Santa Clara County’s Valley Transportation Authority (VTA), which relies on the honor system for fare collection, already curbed the number of unpaid-ticket write-ups for youth a few years back, agency spokeswoman Stacey Hendler-Ross said. From more than 1,000 in 2013, the number of citations for the under-18 crowd fell to 435 the following year and 206 in 2015.
“It wasn’t worth our time to issue citations, which can take up to 20 minutes,” Hendler-Ross said. “We don’t make money on them. So in the past few years, we really started focusing on education and telling people to buy a fare at the next stop, or to sign up for programs we have to help them afford fare.”
Under the new law, unpaid fines would head to collections instead of resulting in a warrant, according to Santa Clara County Sheriff’s Office spokesman Sgt. James Jensen.

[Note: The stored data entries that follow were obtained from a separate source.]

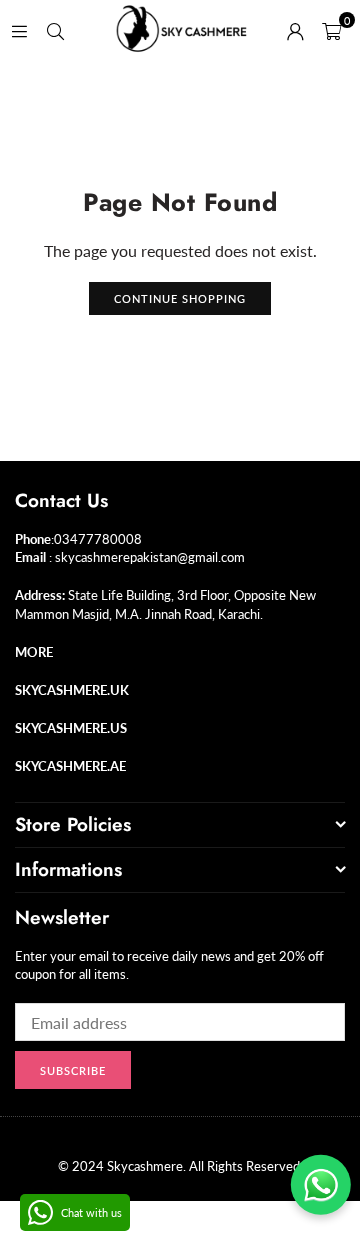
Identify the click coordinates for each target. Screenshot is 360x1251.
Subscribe (73, 1070)
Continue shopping (180, 298)
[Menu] (19, 29)
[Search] (55, 29)
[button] (331, 30)
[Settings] (295, 30)
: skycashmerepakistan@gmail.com (145, 557)
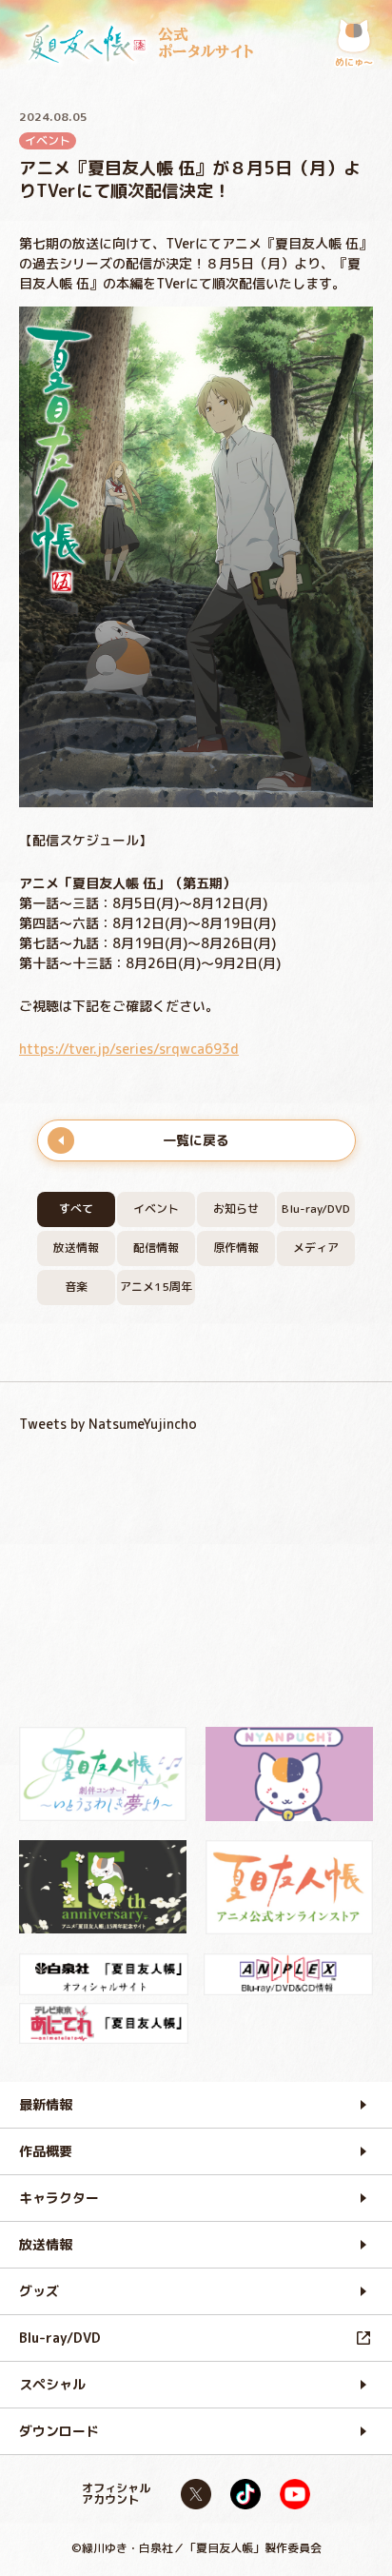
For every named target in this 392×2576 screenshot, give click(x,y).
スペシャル (52, 2384)
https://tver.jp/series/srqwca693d (129, 1049)
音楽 (76, 1286)
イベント (156, 1208)
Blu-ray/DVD (316, 1208)
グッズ (39, 2291)
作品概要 (45, 2151)
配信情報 (156, 1247)
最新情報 (45, 2104)
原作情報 (236, 1247)
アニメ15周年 (156, 1286)
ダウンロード (59, 2431)
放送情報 (76, 1247)
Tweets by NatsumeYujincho (108, 1424)
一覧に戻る (196, 1140)
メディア (316, 1247)
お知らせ (236, 1208)
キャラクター (59, 2198)
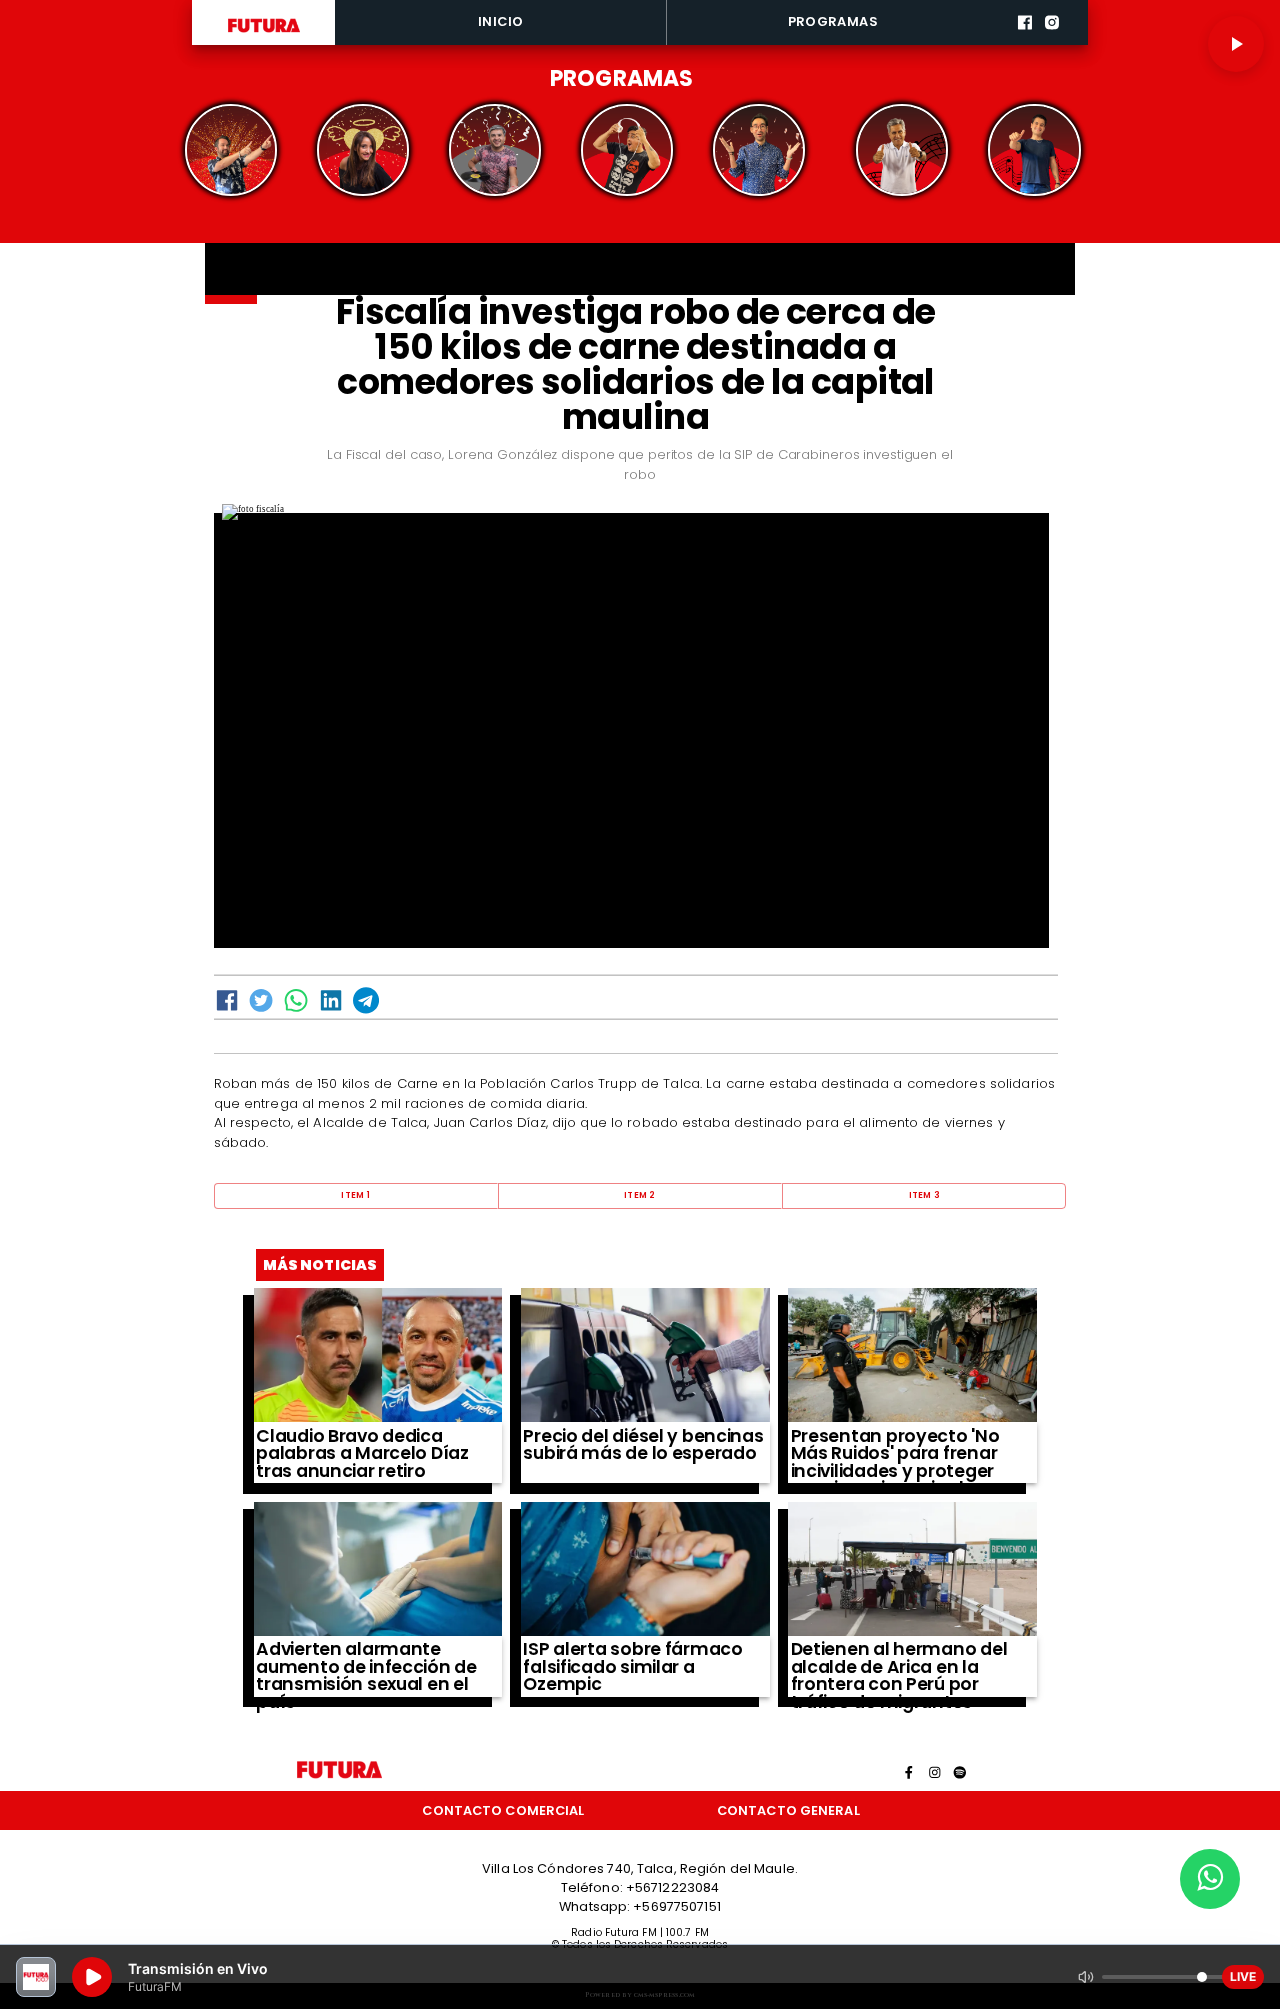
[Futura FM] (231, 150)
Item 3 (925, 1195)
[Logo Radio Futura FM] (264, 33)
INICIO (500, 21)
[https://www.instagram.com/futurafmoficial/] (1052, 42)
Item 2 (640, 1195)
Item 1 (355, 1195)
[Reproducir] (1236, 44)
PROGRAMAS (833, 21)
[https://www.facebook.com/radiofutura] (1025, 42)
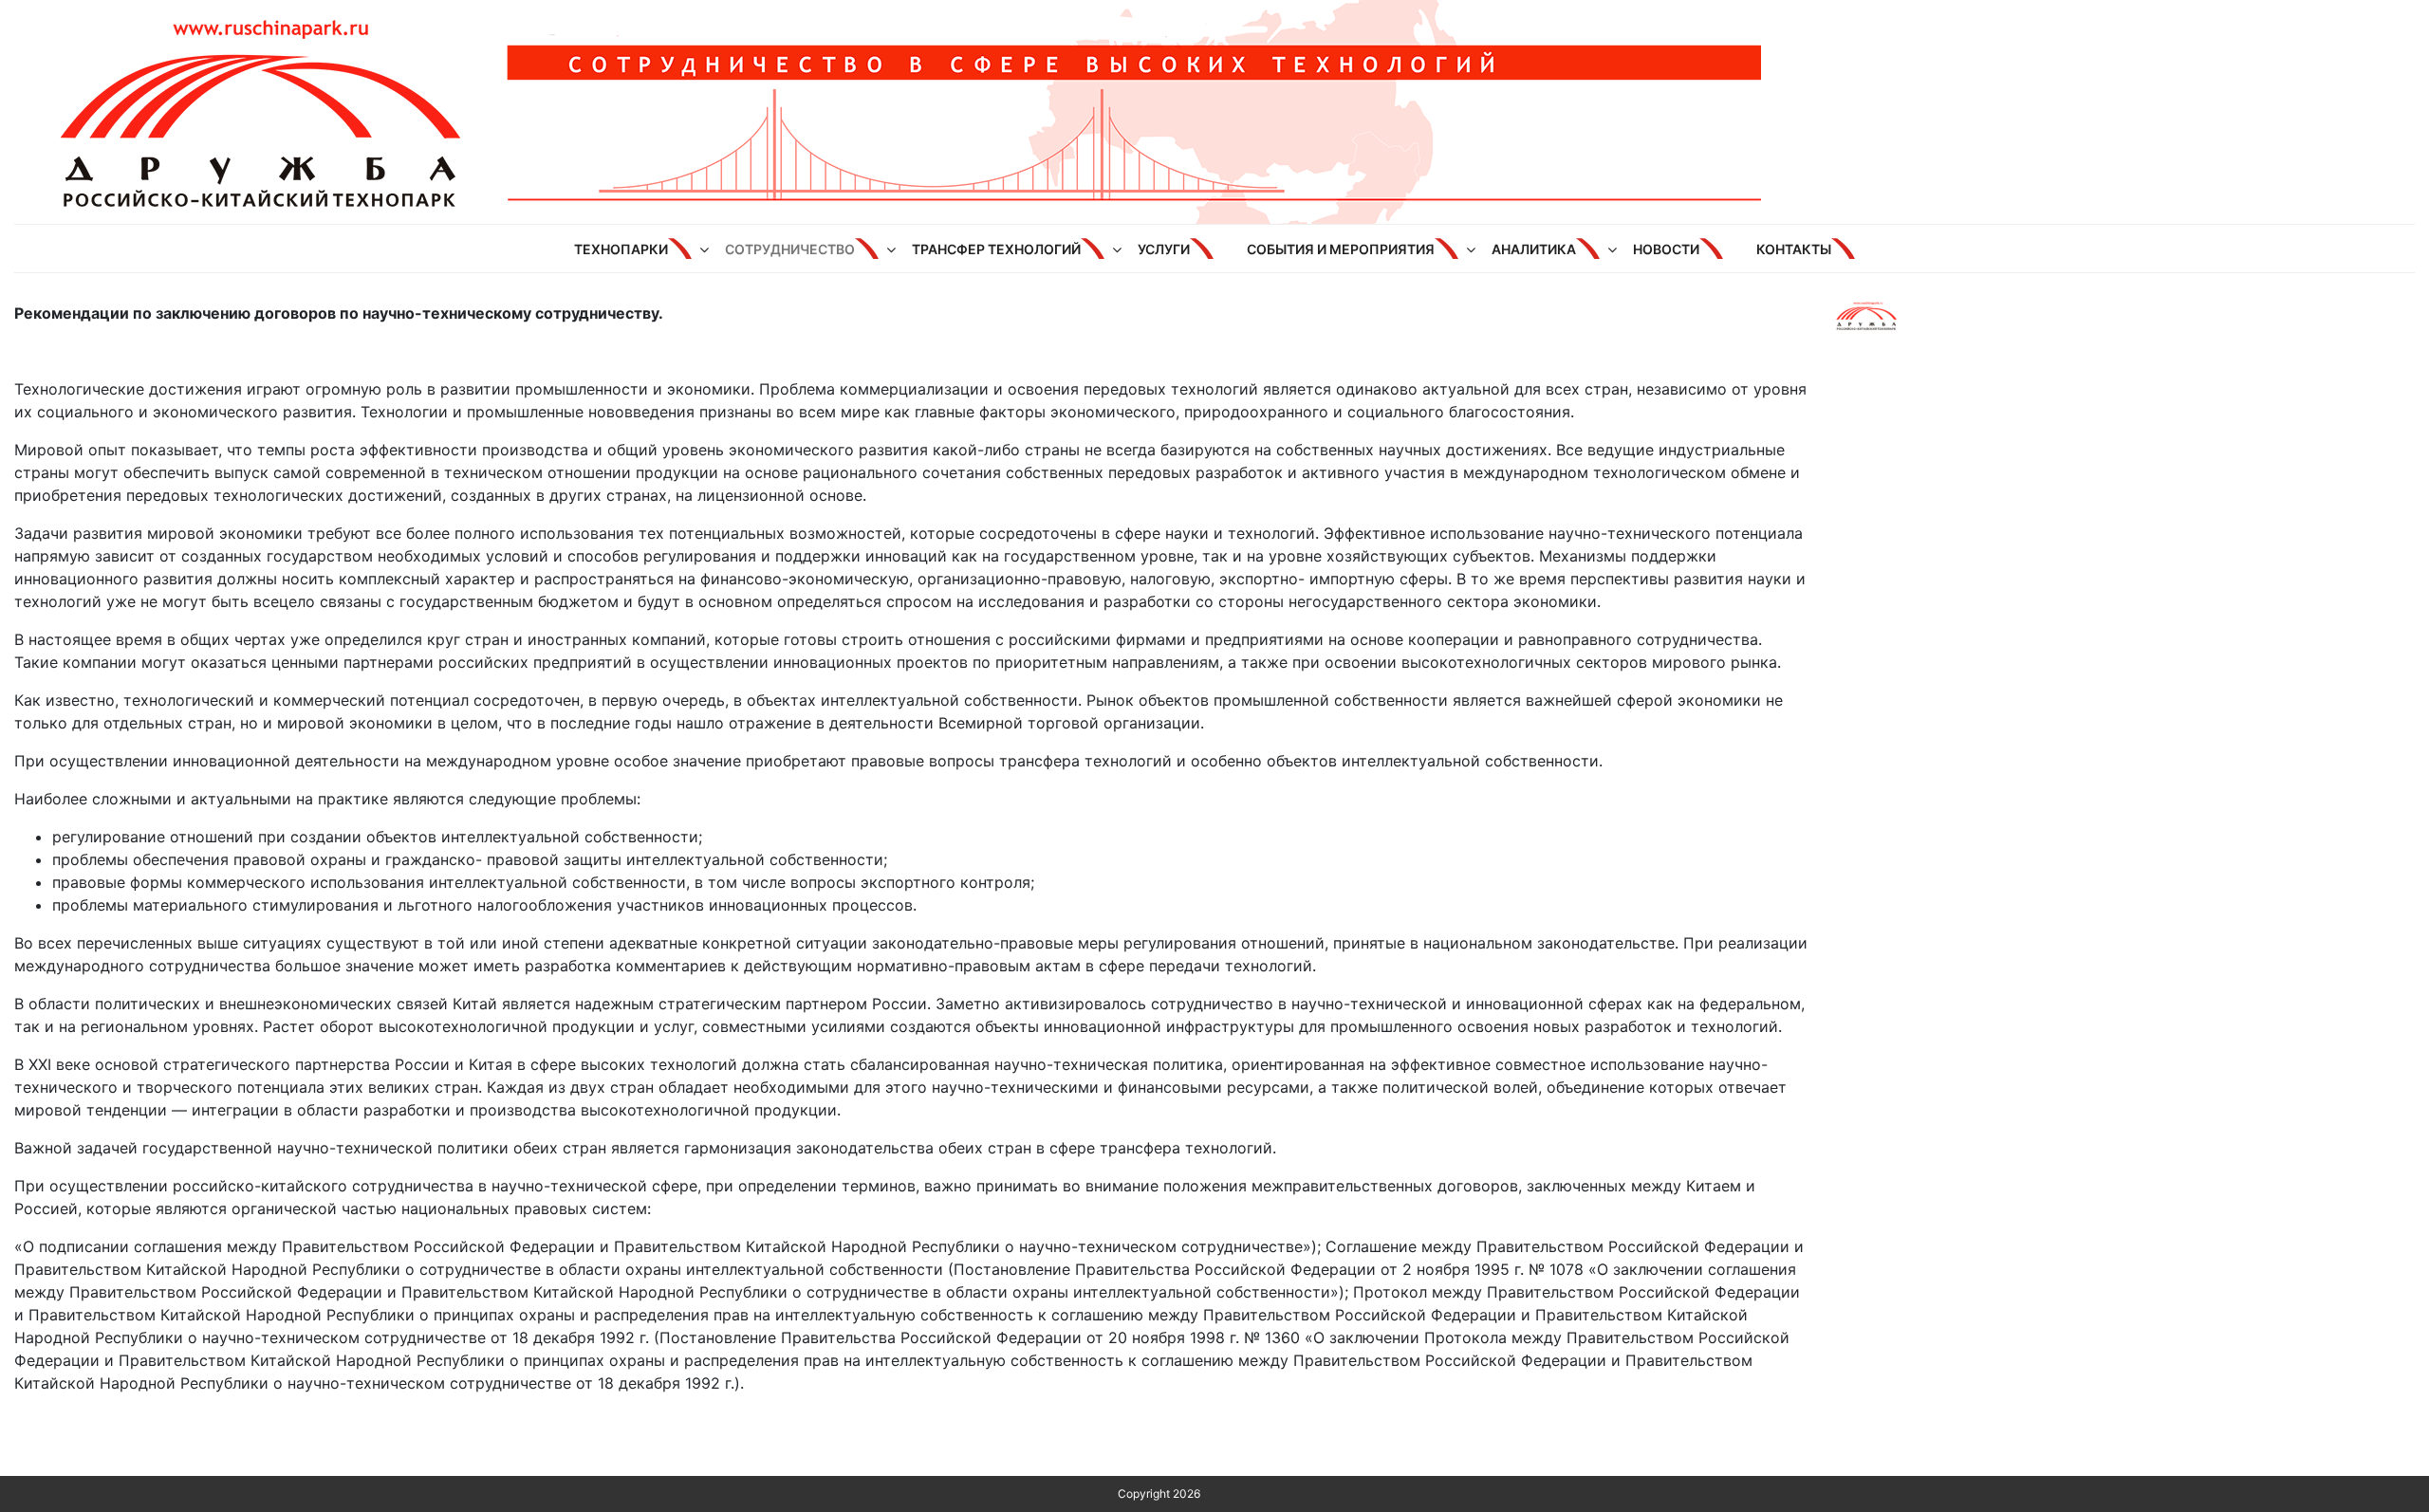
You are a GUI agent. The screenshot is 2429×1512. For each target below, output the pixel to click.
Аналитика (1534, 249)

“Therefore, juveniles do not go to Juvenile Hall over a fare evasion,” he said.
San Francisco and Los Angeles counties took a similar tack a few years ago to prevent minors from getting caught up in the criminal justice system for petty violations. The new law, Senate Bill 882, will expand that approach statewide.
The bill, authored by state Sen. Bob Hertzberg (D-Van Nuys), is part of an ongoing push by California lawmakers to dial down overly harsh penalties for youth and the working poor. Last year, Herzberg spearheaded an amnesty program to reduce traffic fines by taking into account a person’s income level.
Later this week, legislators will vote on a few more bills that would help decriminalize youth indiscretions. Assembly Bill 2298, introduced by Assemblywoman Shirley Weber (D-San Diego), would bring much-needed accountability and transparency to the state’s deeply flawed gang database, CalGang. The proposal would require police to notify anyone added to the list of alleged gang members.
Weber’s bill comes in response to a damning audit of the secretive database in four jurisdictions, including Santa Clara County. From a small sample of the 150,000 names entered into CalGang, auditors found 42 babies under a year old and a disproportionate number of black and Latino people.
Another bill pending approval—SB 1052 by Sens. Ricardo Lara (D-Bell Gardens) and Holly Mitchell (D-Los Angeles)—would allow minors to consult with a lawyer before being questioned by police. Meanwhile, Mitchell’s SB 1322, which decriminalizes prostitution by minors, is headed back to the Senate for a final vote later this week.